Written by ESPINAL ADLER Team’s Real Estate Finance Specialist, Matthew Jablonski.
About ten years ago, a very angry real estate agent with a slightly bruised ego screamed at me on the phone.
I was a loan officer at the time and I had given our mutual client a pre-qualification letter for $500,000. Based on my letter, but without every speaking to me, the realtor submitted an offer for our client to purchase a condominium for $480,000. The offer was quickly accepted.
The day the offer was made, my client called me to give me a heads-up. We went over the specific numbers – in particular the taxes and the common charges associated with the $480,000 condominium. I quickly worked through the math before I gave my client the bad news – They weren’t qualified to purchase the subject property. Their debt-to-income ratio was too high.
I called their real estate agent to deliver the bad news and that’s when I got an earful from her. I had to explain that pre-qualifying a buyer is not an exact science, especially when the pre-qualification is done before a specific property is identified.
Getting pre-qualified is nothing more than a simple algebra equation in which you are given most of the numbers to solve a problem, but some variables remain. A loan officer is trying to calculate their client’s debt-to-income ratio, a calculation used to determine whether or not the lender thinks their client can afford to make their mortgage payment. They are simply comparing the client’s debt to their income.
During the pre-qualification, the loan officer knows exactly how much money their client makes, and because they’ve seen a credit report they know exactly how much debt they are already responsible for on a monthly basis. What they don’t know are the specifics of a property the client might become interested in. They have to make an educated guess about Purchase price, taxes, and common charges or monthly maintenance fee.
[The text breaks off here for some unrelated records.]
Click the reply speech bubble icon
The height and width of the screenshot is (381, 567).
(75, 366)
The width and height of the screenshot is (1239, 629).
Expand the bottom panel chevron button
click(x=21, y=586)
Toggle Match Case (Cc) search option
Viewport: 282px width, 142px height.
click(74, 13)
A good loan officer will share with their client exactly what variables they “plugged” into the algebra equation and provide examples of how the pre-qualification amount can change when the variables change. If taxes/common charges for a specific property are higher than the original variables used, the amount someone qualifies for will be lower. If the taxes/common charges for a specific property are lower than the original variables used, the amount someone qualifies for will be higher.
*Important footnote: I was one of those kids in high school that said algebra was a waste of time and I would never actually need to understand math like that to make it in the real world.